After the initial surge of accelerated equity placings, as companies scrambled to raise cash following the onset of the Covid-19 pandemic, investors are now being asked to buy into large rights issues by companies whose business models have been completely torn apart by the disease and its consequences for the economy.

So far, International Airlines Group and Hammerson, the shopping centre operator, have both launched deals. Unibail-Rodamco-Westfield, one of the largest mall owners in the world, and aero-engine maker Rolls-Royce are also considering going to their shareholders for capital.

With markets holding steady so far in August, it looks like there should be a solid market backdrop for large rights issues, once European equity capital markets reopen at the end of this month, barring any disasters.

These companies, such as IAG’s British Airways, are often household names and command significant support from their investors. But raising equity capital is not a magic bullet to recovery, as European banks have proved over the past decade.

The companies launching emergency rights issues this autumn may well secure the financing they ask for, but they could still face a lost decade of secular decline, or worse.

Airline passenger numbers, for instance, may not return to their 2019 levels for at least three years, according to the International Air Transport Authority.

The lifting of travel restrictions this summer has facilitated a burgeoning recovery in intra-European travel, which will benefit airlines such as Ryanair and EasyJet more than others. Yet all it takes is a spike in coronavirus cases for governments to impose bans and restrictions again — as the UK has done by imposing quarantine requirements on people arriving from Spain and France, sending tourism companies’ share prices tumbling.

Long-haul and business travel have long been one of British Airways’ main sources of profits. This segment of the industry remains severely compromised, with little visibility on when it may begin to pick up again. Companies, including investment banks, have scaled back heavily on business travel and expenses, and the pandemic is introducing what could be permanent changes in working practices.

With an increasing focus on sustainability, we will all also be under increasing pressure to fly less in the years ahead.

For owners of shopping centres, the situation may be even more desperate.

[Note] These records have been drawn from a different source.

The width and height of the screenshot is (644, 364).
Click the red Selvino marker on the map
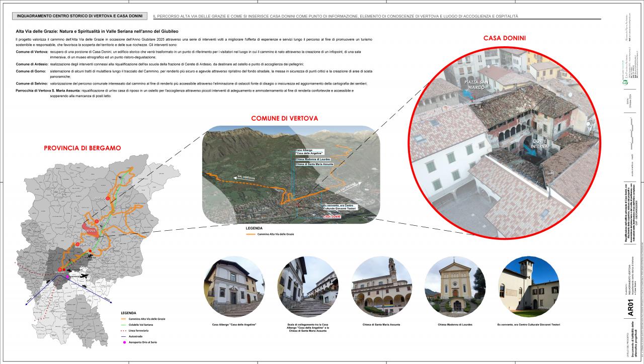point(77,244)
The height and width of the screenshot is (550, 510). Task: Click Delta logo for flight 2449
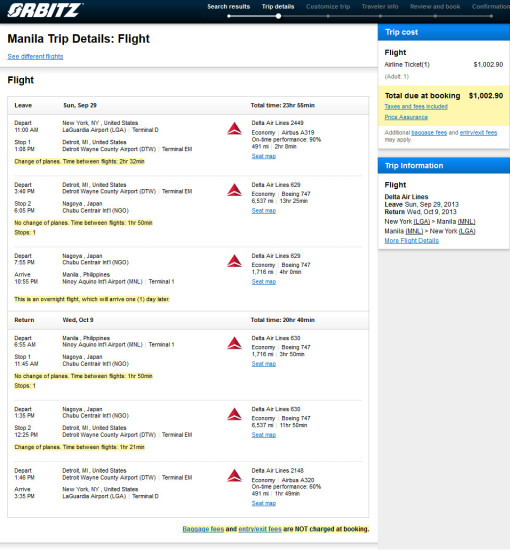pos(234,129)
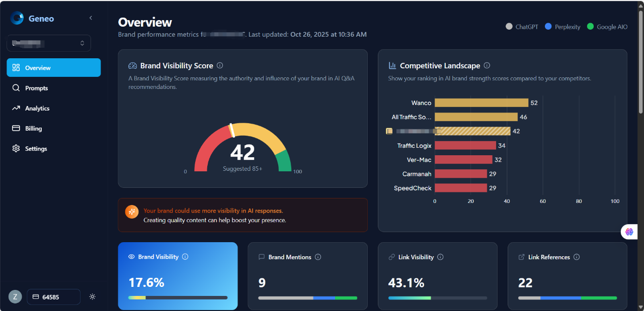Click the Brand Visibility Score info icon

tap(220, 65)
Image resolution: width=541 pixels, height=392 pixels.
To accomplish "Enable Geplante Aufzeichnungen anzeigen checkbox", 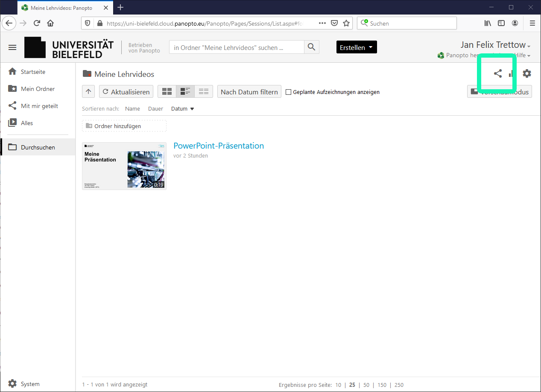I will point(288,92).
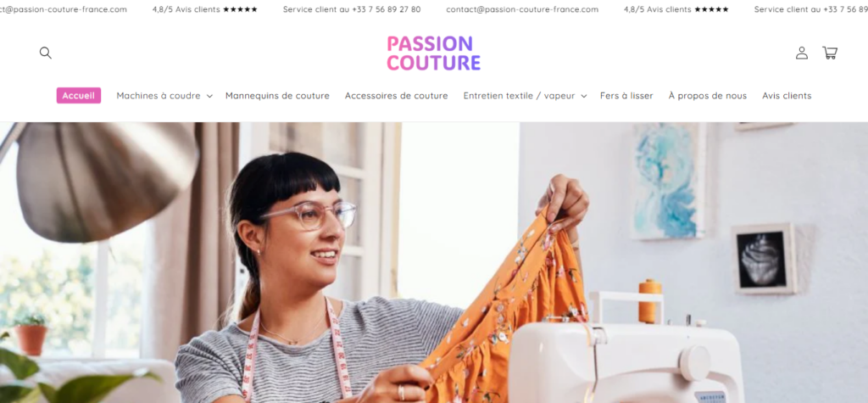
Task: View the Avis clients page
Action: click(787, 95)
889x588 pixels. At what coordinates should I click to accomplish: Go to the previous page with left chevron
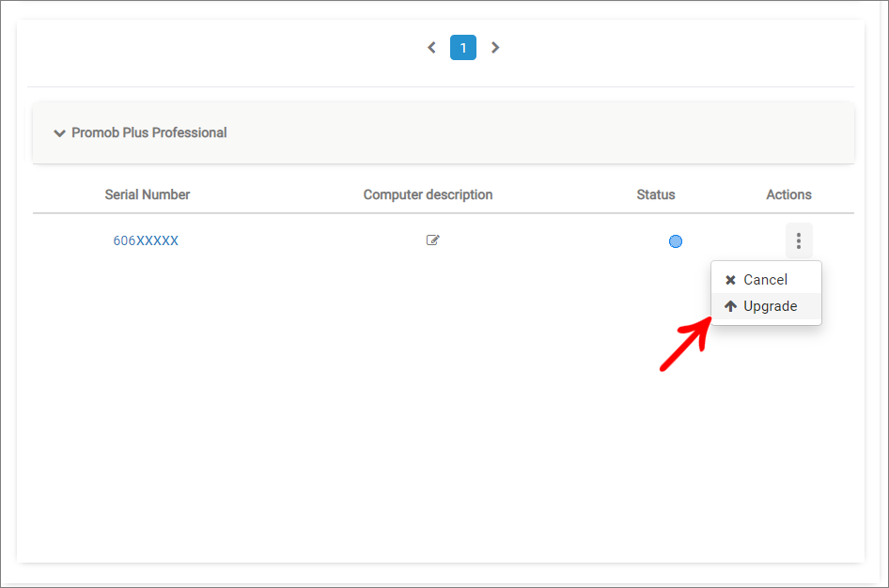click(431, 48)
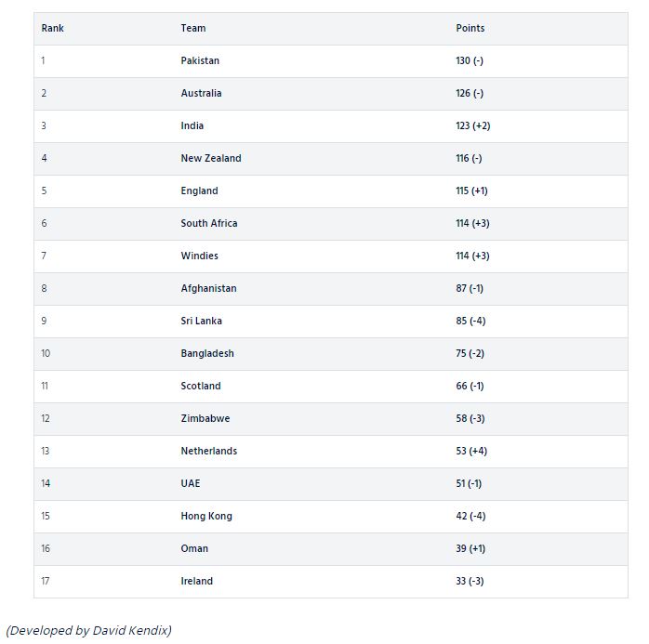Click the Hong Kong team name
This screenshot has height=644, width=649.
206,516
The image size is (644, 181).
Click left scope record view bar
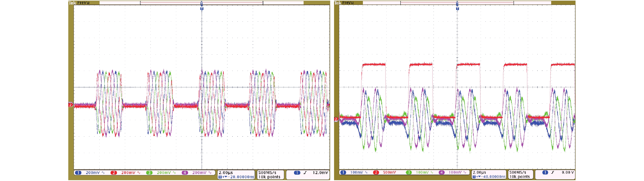pyautogui.click(x=202, y=3)
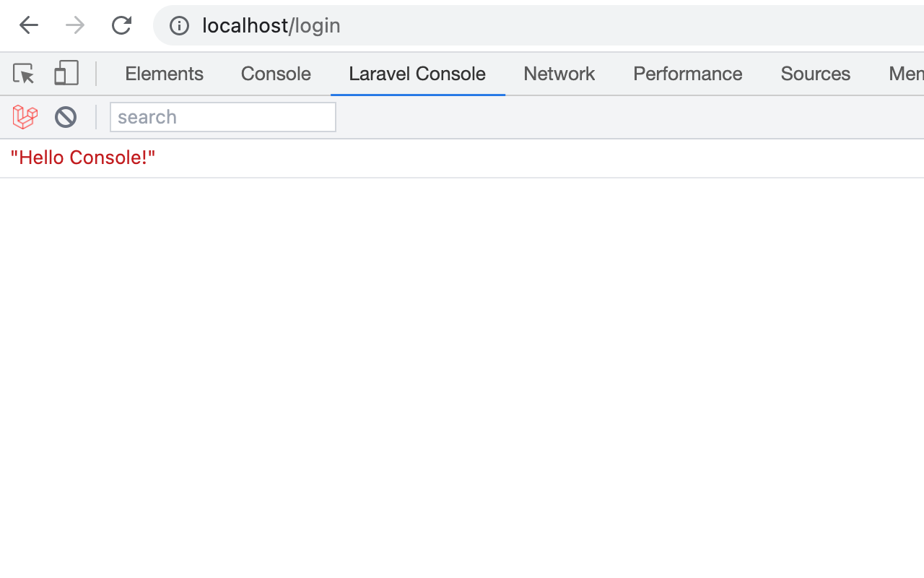Click the Laravel logo icon

point(25,116)
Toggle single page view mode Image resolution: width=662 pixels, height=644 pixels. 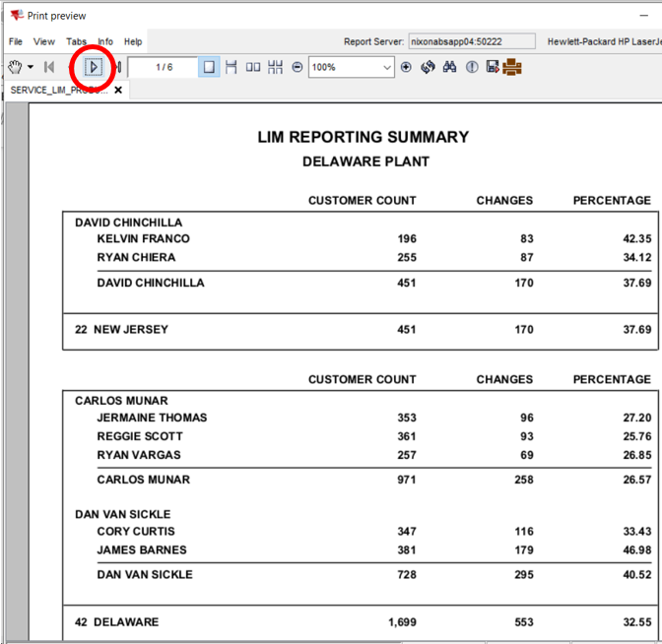pos(209,67)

The retail industry was already in dire straits even before the pandemic, owing to brutal competition from online retailers such as Amazon.

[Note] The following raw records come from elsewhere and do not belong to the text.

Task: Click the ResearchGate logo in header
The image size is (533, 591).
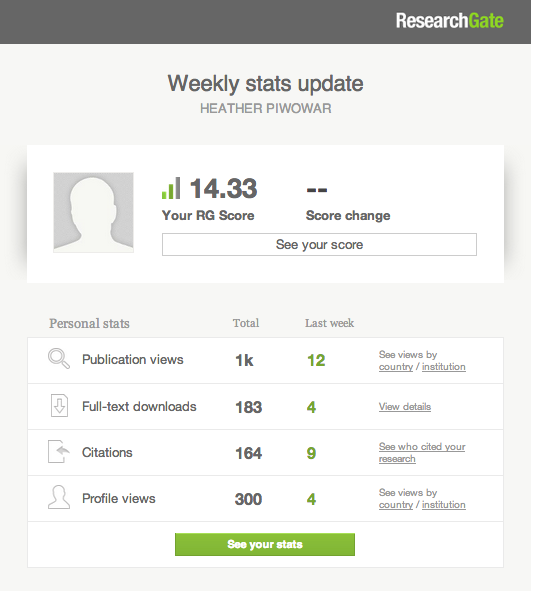Action: [x=449, y=21]

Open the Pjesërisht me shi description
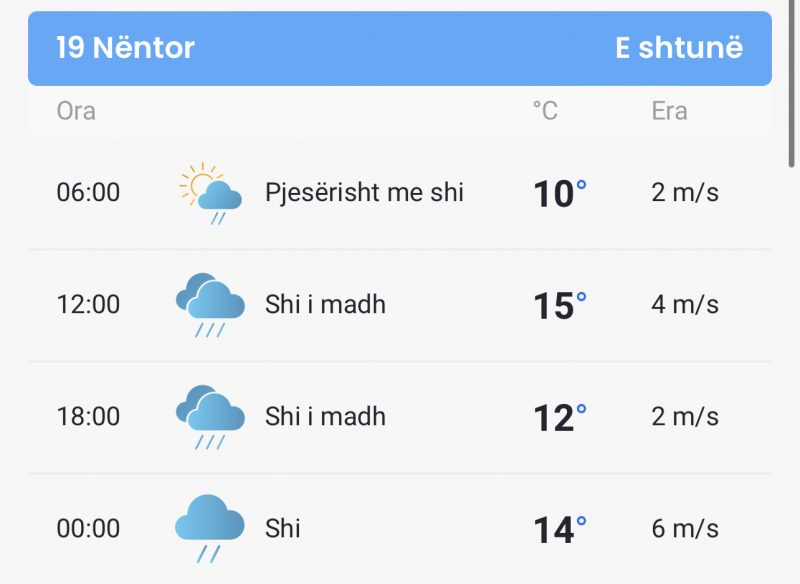tap(364, 193)
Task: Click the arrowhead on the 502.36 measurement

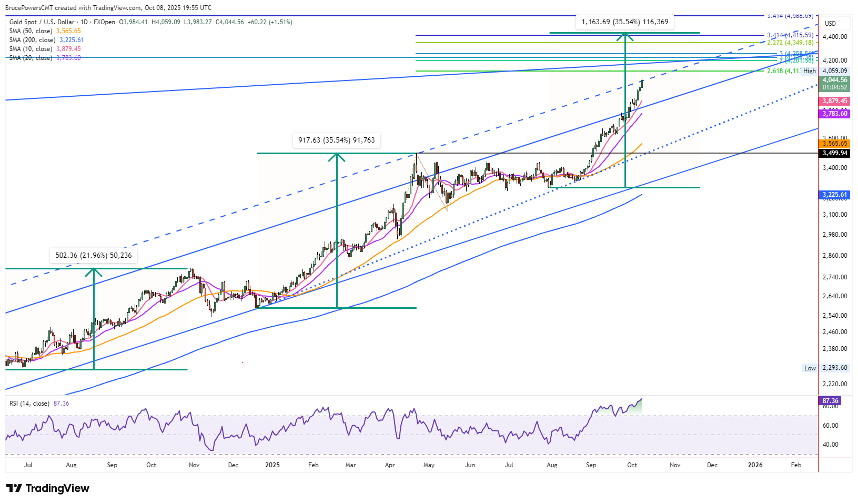Action: click(x=94, y=272)
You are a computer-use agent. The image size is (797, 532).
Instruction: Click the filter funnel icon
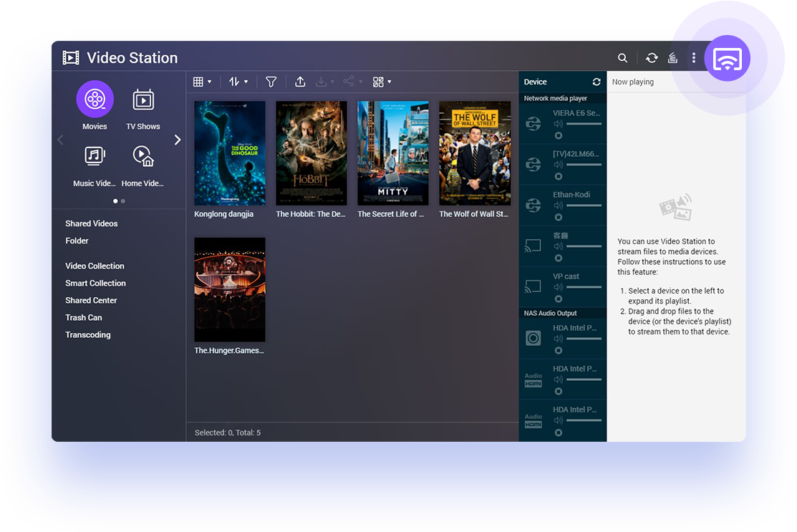271,82
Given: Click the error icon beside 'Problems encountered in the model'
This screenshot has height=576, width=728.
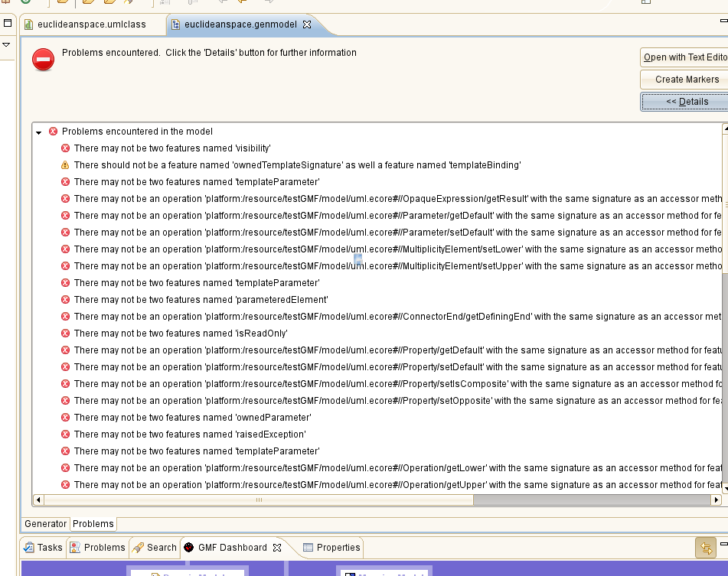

As a senior investment banker put it this week: “We avoid [shopping centres] like mad. There’s Covid-19, plus the rise of Amazon, which is so extraordinarily good at delivering everything — I rarely think now of buying from anywhere else.”

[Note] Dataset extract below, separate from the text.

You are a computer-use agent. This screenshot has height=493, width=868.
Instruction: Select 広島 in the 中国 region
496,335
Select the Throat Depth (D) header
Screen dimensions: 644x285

Shopping malls may survive the pandemic, but it is difficult to see a situation in which they could thrive in the near future.

People will be living with the fallout from the pandemic for months or years to come, until there is a successful vaccine that can achieve mass distribution.

Shopping malls have always been like Marmite. For the foreseeable future, though, consumers’ appetite to mingle with large groups of other people in an enclosed space is likely to be severely diminished.

A deep recession, such as that in the UK, will also dampen households’ appetite to spend, once the pent-up demand from the lockdown has been satisfied. Or they may just continue to enjoy the pure convenience of spending online rather than going to a shopping mall.

If affluent people with spending power continue to stay away from shopping centres en masse and buy online instead, there is not much in the way of a future equity story.

A rights issue will not change that.